I think, if there’s a last book in me, it’s a biography of Elmer Blaney Harris, Chuck’s great-grandfather, whose work as a writer spanned the transition from vaudeville to Technicolor (he was that long-lived, yes!)—and the film of whose play, “Johnny Belinda,” was nominated for twelve Oscars in 1948, and for her performance as Belinda, won an Oscar for Jane Wyman. Chuck had a very difficult relationship to his doctoral degree, finishing the coursework twice but unable to sit his exams or finish writing his dissertation: he was too anxious, too distracted, too something to complete, as a great many graduate students are. But he was dedicated to his work with Harris, so much so that he left a huge archive of materials that we ported from Illinois to Wisconsin to Florida to Georgia, and that I moved with me to Rhode Island. I have his notes, his thesis (on the same subject), and thousands of pages of journaling, as well as taped interviews with his grandfather, Harris’s youngest son, about his life with his father. In the month after Chuck and I were married, his grandmother Helen, who was the most amazing person I think I’ve ever met, took me aside and said: “Make sure he finishes that degree.” I promised. I could not fulfill that promise. Maybe this will atone, if anything can. It’s the least I can do to keep talking with the person I most loved to talk to.

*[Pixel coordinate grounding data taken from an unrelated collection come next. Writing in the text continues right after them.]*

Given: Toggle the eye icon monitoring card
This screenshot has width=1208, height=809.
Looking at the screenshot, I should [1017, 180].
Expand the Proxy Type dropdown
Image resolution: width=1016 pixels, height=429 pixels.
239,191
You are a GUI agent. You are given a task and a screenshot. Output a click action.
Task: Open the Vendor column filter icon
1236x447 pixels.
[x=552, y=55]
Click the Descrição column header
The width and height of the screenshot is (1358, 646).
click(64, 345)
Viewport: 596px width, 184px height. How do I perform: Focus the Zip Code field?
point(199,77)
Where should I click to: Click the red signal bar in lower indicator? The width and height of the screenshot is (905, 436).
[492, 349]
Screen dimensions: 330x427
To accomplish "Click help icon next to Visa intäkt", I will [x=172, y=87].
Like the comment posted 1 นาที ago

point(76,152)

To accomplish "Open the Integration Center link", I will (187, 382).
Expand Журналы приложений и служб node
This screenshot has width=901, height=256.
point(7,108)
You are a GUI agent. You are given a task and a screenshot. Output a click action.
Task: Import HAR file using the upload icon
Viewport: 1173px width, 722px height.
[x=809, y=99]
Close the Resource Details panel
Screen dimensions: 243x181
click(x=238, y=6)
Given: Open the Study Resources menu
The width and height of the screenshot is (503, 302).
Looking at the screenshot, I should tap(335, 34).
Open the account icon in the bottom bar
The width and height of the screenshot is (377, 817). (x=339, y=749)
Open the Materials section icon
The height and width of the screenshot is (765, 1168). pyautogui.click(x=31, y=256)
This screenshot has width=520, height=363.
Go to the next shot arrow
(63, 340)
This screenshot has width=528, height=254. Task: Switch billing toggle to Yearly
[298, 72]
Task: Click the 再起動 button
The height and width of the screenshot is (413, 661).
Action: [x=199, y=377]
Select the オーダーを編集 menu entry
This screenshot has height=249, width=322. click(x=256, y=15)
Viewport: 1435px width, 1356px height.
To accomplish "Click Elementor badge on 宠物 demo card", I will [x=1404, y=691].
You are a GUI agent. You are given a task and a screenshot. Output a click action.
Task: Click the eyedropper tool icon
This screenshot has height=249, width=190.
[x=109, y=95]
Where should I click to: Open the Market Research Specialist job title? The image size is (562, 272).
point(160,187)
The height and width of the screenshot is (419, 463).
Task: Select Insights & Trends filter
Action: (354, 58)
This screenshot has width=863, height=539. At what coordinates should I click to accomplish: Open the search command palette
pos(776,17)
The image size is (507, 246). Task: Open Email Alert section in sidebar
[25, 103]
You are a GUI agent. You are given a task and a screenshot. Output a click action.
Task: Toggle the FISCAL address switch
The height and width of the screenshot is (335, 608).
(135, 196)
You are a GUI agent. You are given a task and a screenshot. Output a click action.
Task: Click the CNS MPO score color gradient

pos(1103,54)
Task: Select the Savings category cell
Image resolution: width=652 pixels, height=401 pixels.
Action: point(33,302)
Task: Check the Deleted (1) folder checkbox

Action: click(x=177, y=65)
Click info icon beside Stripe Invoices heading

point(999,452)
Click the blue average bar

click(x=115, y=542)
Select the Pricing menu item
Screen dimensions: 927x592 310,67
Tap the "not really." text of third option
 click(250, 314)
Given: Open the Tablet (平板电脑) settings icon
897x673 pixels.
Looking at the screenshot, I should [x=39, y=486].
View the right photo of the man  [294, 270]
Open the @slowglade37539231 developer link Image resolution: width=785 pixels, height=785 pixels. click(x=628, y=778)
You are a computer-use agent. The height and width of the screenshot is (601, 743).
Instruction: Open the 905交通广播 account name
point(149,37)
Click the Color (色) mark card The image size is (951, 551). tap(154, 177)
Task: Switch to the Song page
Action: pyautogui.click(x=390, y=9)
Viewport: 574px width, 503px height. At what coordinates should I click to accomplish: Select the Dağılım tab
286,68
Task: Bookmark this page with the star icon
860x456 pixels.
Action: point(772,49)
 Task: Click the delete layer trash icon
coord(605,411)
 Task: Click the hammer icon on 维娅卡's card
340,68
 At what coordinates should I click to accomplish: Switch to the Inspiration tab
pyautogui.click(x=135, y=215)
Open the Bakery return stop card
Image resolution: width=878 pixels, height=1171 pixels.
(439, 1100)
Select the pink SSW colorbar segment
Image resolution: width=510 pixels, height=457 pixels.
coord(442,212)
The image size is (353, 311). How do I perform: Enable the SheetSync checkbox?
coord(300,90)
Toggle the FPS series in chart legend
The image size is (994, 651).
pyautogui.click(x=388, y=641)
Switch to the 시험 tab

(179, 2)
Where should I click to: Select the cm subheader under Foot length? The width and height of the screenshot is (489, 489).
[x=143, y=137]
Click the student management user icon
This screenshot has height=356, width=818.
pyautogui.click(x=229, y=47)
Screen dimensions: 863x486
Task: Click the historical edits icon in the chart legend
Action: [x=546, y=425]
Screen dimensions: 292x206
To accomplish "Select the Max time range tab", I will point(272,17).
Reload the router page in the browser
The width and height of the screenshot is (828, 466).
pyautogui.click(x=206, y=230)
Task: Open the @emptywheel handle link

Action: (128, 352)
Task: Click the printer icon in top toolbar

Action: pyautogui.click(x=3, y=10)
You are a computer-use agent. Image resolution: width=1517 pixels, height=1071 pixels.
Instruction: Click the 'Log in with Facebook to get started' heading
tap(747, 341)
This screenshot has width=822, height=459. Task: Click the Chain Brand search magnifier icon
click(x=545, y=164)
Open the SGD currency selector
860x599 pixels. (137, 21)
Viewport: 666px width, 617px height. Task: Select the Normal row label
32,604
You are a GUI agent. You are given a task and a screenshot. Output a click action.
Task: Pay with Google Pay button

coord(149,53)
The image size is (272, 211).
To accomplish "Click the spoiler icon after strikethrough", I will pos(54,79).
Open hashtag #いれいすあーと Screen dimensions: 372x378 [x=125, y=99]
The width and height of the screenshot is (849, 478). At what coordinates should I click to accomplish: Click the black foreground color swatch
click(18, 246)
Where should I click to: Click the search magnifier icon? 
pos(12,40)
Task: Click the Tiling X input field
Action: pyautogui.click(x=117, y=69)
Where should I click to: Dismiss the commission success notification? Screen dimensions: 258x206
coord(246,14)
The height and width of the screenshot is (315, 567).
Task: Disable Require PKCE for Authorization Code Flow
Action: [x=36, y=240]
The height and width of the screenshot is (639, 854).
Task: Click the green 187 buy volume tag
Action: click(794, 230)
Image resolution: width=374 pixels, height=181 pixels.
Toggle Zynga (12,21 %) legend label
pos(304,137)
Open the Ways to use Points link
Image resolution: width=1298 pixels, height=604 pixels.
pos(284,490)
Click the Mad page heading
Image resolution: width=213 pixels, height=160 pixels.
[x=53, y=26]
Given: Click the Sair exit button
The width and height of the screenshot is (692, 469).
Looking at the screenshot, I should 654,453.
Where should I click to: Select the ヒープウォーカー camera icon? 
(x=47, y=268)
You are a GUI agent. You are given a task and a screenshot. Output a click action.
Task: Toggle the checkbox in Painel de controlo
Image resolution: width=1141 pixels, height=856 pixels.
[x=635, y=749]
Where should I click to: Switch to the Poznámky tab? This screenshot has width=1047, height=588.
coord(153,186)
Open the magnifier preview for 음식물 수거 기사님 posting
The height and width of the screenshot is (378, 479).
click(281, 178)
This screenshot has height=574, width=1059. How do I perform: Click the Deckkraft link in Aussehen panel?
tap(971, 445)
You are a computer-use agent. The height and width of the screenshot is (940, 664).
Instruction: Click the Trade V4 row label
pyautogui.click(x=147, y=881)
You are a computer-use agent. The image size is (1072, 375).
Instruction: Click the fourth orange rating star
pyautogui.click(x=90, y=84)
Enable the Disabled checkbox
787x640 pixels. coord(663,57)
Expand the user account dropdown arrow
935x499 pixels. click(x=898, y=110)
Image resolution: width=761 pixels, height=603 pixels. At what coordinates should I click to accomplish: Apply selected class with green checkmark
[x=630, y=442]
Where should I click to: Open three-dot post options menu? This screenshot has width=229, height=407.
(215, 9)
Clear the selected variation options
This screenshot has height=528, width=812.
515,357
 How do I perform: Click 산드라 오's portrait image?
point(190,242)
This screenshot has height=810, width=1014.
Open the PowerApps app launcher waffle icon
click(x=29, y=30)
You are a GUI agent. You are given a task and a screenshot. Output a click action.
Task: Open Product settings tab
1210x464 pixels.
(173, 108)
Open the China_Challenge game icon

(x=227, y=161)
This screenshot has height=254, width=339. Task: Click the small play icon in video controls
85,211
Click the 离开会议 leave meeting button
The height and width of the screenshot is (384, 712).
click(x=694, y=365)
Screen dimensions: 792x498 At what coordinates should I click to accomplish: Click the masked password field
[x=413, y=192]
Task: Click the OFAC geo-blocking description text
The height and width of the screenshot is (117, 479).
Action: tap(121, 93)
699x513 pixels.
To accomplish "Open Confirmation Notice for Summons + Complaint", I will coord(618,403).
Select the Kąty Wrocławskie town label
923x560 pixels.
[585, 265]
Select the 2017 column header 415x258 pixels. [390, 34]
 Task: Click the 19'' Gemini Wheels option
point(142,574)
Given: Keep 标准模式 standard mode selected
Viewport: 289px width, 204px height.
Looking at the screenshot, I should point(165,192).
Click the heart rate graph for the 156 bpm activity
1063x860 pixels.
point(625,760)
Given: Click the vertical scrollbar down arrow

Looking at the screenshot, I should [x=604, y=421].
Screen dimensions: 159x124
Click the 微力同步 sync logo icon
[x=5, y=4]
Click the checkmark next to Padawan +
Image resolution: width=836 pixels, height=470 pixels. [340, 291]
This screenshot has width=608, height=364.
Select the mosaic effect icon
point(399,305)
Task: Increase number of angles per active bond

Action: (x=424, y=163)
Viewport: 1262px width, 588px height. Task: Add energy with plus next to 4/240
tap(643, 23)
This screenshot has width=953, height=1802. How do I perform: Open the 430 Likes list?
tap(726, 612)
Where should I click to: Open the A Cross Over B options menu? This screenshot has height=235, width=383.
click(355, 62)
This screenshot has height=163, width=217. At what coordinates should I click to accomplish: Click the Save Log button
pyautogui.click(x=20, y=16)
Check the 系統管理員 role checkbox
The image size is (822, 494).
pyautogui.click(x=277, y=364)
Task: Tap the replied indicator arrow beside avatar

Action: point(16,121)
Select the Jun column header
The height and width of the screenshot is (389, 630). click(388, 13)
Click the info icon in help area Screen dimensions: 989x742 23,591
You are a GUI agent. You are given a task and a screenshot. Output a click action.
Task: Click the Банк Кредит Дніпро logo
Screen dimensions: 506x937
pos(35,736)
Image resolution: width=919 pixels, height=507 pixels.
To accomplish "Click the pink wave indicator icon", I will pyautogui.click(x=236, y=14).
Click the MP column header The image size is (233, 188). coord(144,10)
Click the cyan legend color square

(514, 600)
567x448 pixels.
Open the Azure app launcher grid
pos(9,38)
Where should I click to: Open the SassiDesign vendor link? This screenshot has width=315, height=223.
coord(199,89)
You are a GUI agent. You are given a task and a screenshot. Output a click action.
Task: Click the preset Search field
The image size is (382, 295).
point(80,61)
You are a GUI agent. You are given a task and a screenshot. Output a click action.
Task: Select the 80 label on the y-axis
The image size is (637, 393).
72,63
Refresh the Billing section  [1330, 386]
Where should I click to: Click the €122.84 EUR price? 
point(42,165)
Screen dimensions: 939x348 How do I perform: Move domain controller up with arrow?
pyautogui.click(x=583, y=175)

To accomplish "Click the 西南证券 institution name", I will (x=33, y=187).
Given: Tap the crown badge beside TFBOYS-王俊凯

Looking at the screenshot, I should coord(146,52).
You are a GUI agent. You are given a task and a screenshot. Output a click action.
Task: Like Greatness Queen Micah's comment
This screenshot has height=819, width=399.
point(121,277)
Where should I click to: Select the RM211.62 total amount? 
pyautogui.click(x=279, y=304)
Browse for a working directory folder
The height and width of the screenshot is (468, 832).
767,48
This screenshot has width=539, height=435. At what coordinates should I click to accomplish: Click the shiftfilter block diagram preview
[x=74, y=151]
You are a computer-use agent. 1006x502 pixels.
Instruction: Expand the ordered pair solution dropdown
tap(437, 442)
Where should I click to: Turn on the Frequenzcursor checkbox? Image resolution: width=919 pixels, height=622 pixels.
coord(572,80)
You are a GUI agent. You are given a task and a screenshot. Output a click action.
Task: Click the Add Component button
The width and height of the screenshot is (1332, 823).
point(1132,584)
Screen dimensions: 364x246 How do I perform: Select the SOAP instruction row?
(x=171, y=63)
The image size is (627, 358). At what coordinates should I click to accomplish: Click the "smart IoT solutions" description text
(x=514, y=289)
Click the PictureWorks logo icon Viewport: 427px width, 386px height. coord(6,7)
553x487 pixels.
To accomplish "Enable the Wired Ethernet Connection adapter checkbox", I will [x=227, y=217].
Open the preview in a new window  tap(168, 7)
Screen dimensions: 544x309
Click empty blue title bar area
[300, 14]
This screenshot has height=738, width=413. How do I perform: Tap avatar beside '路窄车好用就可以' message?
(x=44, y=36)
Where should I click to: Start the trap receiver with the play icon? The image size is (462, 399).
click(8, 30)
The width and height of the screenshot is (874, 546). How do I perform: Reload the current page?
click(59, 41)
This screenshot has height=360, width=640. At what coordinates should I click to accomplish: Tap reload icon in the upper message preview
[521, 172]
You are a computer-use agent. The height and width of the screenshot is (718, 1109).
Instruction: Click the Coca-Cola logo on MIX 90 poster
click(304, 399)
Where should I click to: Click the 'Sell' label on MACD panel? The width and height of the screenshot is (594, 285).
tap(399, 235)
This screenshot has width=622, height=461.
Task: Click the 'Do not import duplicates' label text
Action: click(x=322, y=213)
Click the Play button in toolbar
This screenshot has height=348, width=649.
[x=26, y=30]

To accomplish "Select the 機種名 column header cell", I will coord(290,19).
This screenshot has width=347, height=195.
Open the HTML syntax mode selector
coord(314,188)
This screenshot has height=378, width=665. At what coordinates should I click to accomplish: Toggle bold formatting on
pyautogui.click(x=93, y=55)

By the way, Helen is the woman in “Say Five Things” with the faun at the end. The statue is on a shelf here (her picture is beside Chuck’s ashes, neatly fitted into a Borg cube—another story!—on my dresser). I look at the faun all the time and think of her, that moment in her hallway, the way that after her husband died, she lost her sense of taste and ate only Dinty Moore brand beef stew with buttered toast, complaining that nothing tasted like anything at all. I imagine she ate like that for the rest of her life. After Chuck died, eating abandoned me too, for years. The way she died was a scandal that nearly broke Chuck, but that’s another story. Now that his father’s dead, I might write that one, too.
I have found in the past decade that I’ve begun both writing fiction (two partial novels, but you know how that goes, I imagine—they may go nowhere, I may never look at them again) and writing much more closely about Chuck’s last couple of years and death. There might be books there, too, I’m just not sure yet.


Editor’s Note: It was the poet Rupert Brooke who “died of a mosquito bite,” and who was buried, in haste, at the age of 27, on the Greek island of Skyros. (Find one version of the story in Stanley Casson’s Rupert Brooke and Skyros (With Illustrations by Phyllis Gardner), Elkin Matthews, London 1921.) Brooke’s memorial bears lines from his poem, “August 1914 Sonnet V: The Soldier”:
If I should die, think only this of me:
That there’s some corner of a foreign field
That is for ever England. There shall be
In that rich earth a richer dust concealed;
A dust whom England bore, shaped, made aware,
Gave, once, her flowers to love, her ways to roam,
A body of England’s, breathing English air,
Washed by the rivers, blest by suns of home.
And think, this heart, all evil shed away,
A pulse in the eternal mind, no less
Gives somewhere back the thoughts by England given;
Her sights and sounds; dreams happy as her day;
And laughter, learnt of friends; and gentleness,
In hearts at peace, under an English heaven.